I write a simple script that executes a system command on a sequence of files. To speed things up, I'd like to run them in parallel, but not all at once - i need to control maximum number of simultaneously running commands. What whould be the easiest way to approach this ?
-
@unholysampler: This question is neither related to multithreading nor to thread pools. Threads might be one solution to the given problem, but a bad one in my opinion. I will remove these tags again.Sven Marnach– Sven Marnach2011-02-14 13:25:55 +00:00Commented Feb 14, 2011 at 13:25
-
related: stackoverflow.com/questions/3194018/…tokland– tokland2011-02-14 13:35:05 +00:00Commented Feb 14, 2011 at 13:35
-
3@S.Lott. Limiting the maximum number of processes seems reasonable. Imagine you have 100k processes to launch, you'll want to run them spawn all of them at once? even if the OS could cope with it...tokland– tokland2011-02-14 13:43:17 +00:00Commented Feb 14, 2011 at 13:43
-
1@S.Lott If the processes that are being launched are database intensive you might get a speed up by running a small number in parallel, but after a certain point contention will result in a slow down.Andrew Wilkinson– Andrew Wilkinson2011-02-14 14:07:32 +00:00Commented Feb 14, 2011 at 14:07
-
1@S.Lott If the system command is sftp, for example, then you might want to run a limited number of processes in parallel. Given the question references a system command my reference to a database was probably not helpful, but that's why I've been in this situation in the past.Andrew Wilkinson– Andrew Wilkinson2011-02-14 14:32:05 +00:00Commented Feb 14, 2011 at 14:32
7 Answers
If you are calling subprocesses anyway, I don't see the need to use a thread pool. A basic implementation using the subprocess module would be
import subprocess
import os
import time
files = <list of file names>
command = "/bin/touch"
processes = set()
max_processes = 5
for name in files:
processes.add(subprocess.Popen([command, name]))

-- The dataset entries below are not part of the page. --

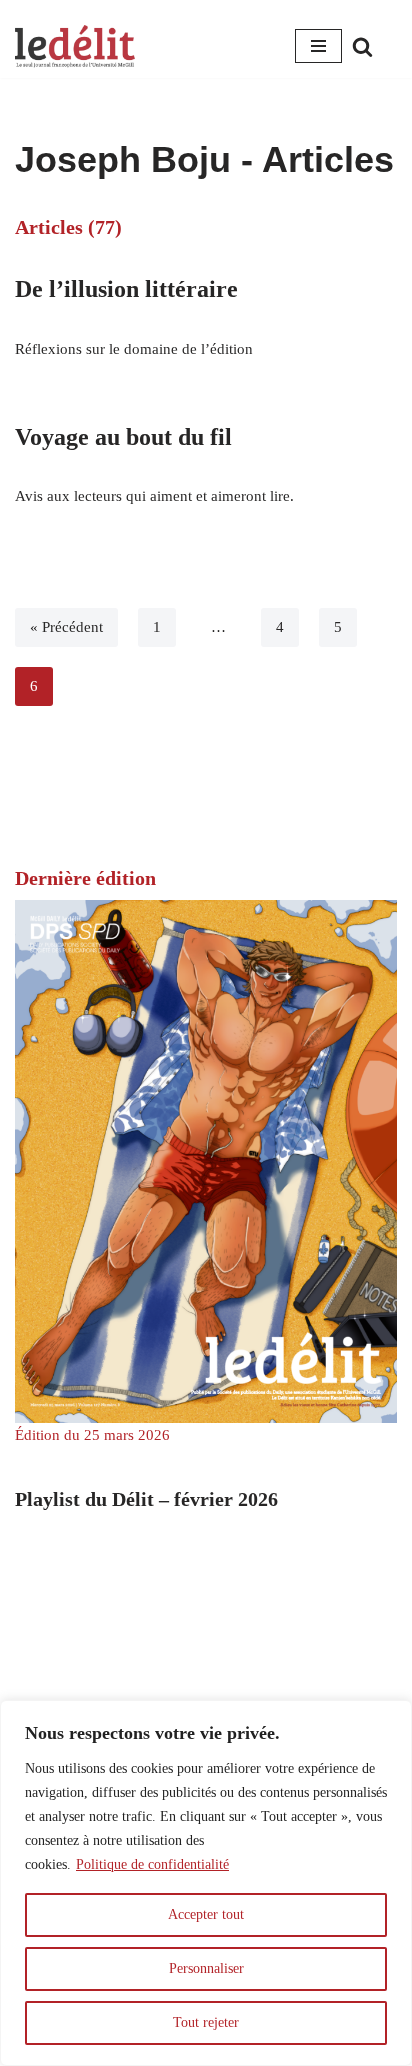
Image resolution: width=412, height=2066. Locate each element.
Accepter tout (206, 1914)
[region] (206, 1883)
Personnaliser (206, 1968)
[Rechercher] (362, 46)
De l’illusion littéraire (126, 289)
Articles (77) (68, 227)
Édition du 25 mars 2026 (92, 1435)
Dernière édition (85, 878)
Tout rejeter (206, 2022)
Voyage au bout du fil (123, 437)
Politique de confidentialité (152, 1864)
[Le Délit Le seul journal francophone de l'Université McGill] (75, 46)
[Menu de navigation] (318, 46)
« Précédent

if len(processes) >= max_processes:
os.wait()
processes.difference_update([
p for p in processes if p.poll() is not None])
On Windows, os.wait() is not available (nor any other method of waiting for any child process to terminate). You can work around this by polling in certain intervals:
for name in files:
processes.add(subprocess.Popen([command, name]))
while len(processes) >= max_processes:
time.sleep(.1)
processes.difference_update([
p for p in processes if p.poll() is not None])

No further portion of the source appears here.